• What to produce: In the material below, find the line that contains "You are a computer-use agent. 1456x819" and the line that contains "Given: Switch to the Documents search tab", then write out exactly those two lines and everything between them.

• Material provided:
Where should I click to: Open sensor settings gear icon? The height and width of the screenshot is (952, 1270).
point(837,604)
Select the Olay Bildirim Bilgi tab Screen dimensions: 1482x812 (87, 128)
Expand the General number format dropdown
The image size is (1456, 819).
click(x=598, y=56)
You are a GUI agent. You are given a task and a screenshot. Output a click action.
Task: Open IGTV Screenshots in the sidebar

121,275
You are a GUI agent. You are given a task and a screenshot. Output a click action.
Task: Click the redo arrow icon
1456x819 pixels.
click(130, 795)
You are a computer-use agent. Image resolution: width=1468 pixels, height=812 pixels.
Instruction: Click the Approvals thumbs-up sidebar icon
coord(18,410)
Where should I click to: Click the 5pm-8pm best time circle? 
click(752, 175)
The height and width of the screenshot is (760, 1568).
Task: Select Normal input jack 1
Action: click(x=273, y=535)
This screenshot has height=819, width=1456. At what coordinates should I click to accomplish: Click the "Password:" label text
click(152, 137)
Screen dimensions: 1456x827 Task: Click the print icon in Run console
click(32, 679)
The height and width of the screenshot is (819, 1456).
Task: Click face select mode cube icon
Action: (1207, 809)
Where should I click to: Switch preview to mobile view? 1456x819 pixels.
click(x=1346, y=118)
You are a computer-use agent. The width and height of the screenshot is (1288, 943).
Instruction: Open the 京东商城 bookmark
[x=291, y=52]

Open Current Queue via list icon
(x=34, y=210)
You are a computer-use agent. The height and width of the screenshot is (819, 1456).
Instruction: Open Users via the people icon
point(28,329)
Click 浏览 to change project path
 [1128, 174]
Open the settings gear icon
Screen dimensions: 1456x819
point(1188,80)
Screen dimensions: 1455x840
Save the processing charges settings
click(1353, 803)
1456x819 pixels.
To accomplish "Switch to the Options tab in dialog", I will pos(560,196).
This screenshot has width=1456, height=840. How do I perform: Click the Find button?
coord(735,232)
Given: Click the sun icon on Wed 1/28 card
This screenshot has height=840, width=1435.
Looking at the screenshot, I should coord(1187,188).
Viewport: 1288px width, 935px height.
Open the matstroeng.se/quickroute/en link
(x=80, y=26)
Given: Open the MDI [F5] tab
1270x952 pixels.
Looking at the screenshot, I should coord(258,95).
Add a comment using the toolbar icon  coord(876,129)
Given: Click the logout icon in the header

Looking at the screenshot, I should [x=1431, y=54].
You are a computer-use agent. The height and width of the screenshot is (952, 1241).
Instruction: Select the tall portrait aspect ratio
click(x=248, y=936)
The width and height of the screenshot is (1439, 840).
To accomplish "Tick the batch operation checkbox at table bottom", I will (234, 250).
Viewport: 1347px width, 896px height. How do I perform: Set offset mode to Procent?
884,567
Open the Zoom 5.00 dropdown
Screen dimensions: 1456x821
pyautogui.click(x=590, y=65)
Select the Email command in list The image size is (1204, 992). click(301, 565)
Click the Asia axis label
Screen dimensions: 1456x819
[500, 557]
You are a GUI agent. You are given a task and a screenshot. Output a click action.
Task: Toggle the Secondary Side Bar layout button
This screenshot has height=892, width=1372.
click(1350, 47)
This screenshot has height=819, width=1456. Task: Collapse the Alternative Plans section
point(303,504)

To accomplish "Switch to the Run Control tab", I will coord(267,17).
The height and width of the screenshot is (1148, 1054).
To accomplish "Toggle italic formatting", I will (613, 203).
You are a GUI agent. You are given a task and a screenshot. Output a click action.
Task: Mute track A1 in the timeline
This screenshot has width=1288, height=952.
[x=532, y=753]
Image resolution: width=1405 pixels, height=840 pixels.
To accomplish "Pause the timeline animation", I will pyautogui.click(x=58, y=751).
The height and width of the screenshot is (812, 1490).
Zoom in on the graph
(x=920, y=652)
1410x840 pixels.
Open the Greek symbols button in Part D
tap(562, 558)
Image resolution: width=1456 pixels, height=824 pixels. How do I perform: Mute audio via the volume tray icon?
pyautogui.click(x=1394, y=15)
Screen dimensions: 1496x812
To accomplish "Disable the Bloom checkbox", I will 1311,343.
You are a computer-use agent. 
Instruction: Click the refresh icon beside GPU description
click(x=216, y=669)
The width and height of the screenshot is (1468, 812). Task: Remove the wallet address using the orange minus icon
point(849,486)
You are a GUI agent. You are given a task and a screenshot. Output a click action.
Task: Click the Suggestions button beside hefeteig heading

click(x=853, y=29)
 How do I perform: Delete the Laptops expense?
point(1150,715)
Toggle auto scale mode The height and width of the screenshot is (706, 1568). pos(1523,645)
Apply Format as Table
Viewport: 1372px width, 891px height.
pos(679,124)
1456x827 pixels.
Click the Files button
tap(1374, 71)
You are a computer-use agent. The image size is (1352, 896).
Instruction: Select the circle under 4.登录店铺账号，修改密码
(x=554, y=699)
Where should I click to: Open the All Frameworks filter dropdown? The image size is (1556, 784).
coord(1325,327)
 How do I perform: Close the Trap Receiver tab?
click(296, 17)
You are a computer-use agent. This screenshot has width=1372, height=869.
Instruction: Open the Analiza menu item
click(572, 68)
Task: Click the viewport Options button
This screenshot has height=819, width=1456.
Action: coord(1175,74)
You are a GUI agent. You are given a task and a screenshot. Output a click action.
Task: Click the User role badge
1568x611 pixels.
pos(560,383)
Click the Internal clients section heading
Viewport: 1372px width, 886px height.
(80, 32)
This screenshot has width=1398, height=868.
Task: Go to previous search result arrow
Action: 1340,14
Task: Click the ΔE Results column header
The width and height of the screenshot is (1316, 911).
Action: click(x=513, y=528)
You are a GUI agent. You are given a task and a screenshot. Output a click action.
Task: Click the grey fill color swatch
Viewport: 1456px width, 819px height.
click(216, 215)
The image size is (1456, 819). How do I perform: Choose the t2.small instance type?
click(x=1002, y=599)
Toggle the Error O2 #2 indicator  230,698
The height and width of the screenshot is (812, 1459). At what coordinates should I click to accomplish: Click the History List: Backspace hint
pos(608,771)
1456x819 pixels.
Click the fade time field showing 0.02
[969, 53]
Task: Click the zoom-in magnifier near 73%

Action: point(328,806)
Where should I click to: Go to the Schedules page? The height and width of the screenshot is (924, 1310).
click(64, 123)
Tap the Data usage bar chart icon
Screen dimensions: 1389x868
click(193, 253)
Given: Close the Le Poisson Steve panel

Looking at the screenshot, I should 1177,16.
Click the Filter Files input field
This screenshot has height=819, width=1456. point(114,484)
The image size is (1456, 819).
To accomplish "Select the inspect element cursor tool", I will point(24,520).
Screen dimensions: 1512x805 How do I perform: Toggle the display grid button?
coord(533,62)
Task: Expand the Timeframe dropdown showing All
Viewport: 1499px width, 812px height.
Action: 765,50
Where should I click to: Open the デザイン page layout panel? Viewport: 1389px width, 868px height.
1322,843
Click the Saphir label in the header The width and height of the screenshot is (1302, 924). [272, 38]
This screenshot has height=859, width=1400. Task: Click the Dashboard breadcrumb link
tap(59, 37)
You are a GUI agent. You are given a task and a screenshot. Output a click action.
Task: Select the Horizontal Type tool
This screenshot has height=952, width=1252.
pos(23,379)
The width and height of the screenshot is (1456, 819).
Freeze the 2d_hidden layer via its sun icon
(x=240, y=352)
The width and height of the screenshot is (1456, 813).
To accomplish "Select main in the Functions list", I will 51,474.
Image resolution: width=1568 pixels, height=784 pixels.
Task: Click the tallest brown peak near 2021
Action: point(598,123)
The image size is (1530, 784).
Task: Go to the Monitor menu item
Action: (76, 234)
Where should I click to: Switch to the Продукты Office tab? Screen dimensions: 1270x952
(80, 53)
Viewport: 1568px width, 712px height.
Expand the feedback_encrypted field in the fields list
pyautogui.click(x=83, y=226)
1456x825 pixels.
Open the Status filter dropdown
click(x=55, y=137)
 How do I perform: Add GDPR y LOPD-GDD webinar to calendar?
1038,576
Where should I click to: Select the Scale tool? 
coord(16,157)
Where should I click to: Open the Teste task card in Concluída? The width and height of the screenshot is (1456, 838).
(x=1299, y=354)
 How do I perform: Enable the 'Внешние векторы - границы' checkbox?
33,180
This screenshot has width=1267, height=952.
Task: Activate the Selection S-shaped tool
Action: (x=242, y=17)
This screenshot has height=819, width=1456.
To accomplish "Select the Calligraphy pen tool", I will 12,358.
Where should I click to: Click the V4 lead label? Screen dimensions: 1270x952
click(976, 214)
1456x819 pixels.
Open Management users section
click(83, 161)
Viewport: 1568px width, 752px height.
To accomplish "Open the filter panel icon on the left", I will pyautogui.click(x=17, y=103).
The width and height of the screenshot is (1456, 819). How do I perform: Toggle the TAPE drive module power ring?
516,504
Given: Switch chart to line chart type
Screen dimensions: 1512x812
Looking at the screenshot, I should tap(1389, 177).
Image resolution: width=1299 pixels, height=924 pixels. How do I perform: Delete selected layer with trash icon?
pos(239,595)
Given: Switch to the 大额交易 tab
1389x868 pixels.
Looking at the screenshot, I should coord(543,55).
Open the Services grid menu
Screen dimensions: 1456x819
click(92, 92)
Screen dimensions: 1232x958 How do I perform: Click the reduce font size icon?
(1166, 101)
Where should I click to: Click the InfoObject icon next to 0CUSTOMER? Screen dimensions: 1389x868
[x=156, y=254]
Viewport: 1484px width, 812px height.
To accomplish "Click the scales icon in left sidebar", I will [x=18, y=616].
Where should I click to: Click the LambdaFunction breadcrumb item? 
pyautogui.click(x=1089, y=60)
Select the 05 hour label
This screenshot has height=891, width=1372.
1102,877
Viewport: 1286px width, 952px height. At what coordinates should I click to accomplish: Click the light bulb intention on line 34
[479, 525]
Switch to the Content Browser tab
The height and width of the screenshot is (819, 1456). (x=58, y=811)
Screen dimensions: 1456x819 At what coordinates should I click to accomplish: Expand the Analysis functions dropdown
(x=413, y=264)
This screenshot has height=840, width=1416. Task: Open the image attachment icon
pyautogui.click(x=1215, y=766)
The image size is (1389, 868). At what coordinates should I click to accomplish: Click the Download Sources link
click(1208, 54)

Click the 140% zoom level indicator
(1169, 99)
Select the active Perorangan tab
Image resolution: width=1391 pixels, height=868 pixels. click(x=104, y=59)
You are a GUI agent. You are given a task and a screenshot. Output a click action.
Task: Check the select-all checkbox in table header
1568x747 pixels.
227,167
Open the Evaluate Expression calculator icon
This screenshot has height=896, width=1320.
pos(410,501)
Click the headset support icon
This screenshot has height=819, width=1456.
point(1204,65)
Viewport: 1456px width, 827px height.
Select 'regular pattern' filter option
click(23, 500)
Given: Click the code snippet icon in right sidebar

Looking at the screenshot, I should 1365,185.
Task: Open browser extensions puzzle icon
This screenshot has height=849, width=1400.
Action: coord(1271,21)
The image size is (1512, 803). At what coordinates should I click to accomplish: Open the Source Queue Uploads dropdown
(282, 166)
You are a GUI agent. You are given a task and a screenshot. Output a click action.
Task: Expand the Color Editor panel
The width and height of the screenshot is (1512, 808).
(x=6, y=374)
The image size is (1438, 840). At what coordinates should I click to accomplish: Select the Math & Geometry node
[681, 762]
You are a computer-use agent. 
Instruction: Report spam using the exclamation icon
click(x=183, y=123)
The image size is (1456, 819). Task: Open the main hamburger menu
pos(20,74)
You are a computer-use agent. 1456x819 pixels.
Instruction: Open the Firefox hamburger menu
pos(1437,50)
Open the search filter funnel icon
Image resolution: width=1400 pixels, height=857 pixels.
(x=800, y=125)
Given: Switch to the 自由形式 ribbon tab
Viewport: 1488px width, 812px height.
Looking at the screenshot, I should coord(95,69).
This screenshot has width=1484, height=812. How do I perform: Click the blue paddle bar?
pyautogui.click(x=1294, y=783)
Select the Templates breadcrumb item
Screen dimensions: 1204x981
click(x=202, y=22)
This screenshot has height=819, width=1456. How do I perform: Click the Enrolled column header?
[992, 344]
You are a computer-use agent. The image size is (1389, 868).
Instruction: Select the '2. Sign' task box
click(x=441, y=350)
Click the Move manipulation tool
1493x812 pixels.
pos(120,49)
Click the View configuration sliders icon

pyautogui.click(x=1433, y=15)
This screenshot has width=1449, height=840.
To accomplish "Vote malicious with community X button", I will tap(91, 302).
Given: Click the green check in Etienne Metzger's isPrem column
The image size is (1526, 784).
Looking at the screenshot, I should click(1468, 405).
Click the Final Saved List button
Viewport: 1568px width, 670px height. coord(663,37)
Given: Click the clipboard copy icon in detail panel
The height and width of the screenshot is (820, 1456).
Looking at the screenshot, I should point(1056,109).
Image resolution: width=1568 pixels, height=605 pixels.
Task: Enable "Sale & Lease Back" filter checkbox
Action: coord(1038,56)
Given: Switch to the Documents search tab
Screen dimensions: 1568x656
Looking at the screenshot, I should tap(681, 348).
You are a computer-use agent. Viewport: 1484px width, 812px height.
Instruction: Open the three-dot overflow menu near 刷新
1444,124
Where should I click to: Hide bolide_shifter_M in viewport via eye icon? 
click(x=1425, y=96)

• Output for this exercise:
You are a computer-use agent. 1456x819 pixels.
Instruction: Open the Firefox hamburger menu
pos(1437,50)
Open the search filter funnel icon
Image resolution: width=1400 pixels, height=857 pixels.
(x=800, y=125)
Given: Switch to the 自由形式 ribbon tab
Viewport: 1488px width, 812px height.
Looking at the screenshot, I should coord(95,69).
This screenshot has width=1484, height=812. How do I perform: Click the blue paddle bar?
pyautogui.click(x=1294, y=783)
Select the Templates breadcrumb item
Screen dimensions: 1204x981
click(x=202, y=22)
This screenshot has height=819, width=1456. How do I perform: Click the Enrolled column header?
[992, 344]
You are a computer-use agent. The image size is (1389, 868).
Instruction: Select the '2. Sign' task box
click(x=441, y=350)
Click the Move manipulation tool
1493x812 pixels.
pos(120,49)
Click the View configuration sliders icon

pyautogui.click(x=1433, y=15)
This screenshot has width=1449, height=840.
To accomplish "Vote malicious with community X button", I will tap(91, 302).
Given: Click the green check in Etienne Metzger's isPrem column
The image size is (1526, 784).
Looking at the screenshot, I should click(1468, 405).
Click the Final Saved List button
Viewport: 1568px width, 670px height. coord(663,37)
Given: Click the clipboard copy icon in detail panel
The height and width of the screenshot is (820, 1456).
Looking at the screenshot, I should point(1056,109).
Image resolution: width=1568 pixels, height=605 pixels.
Task: Enable "Sale & Lease Back" filter checkbox
Action: coord(1038,56)
Given: Switch to the Documents search tab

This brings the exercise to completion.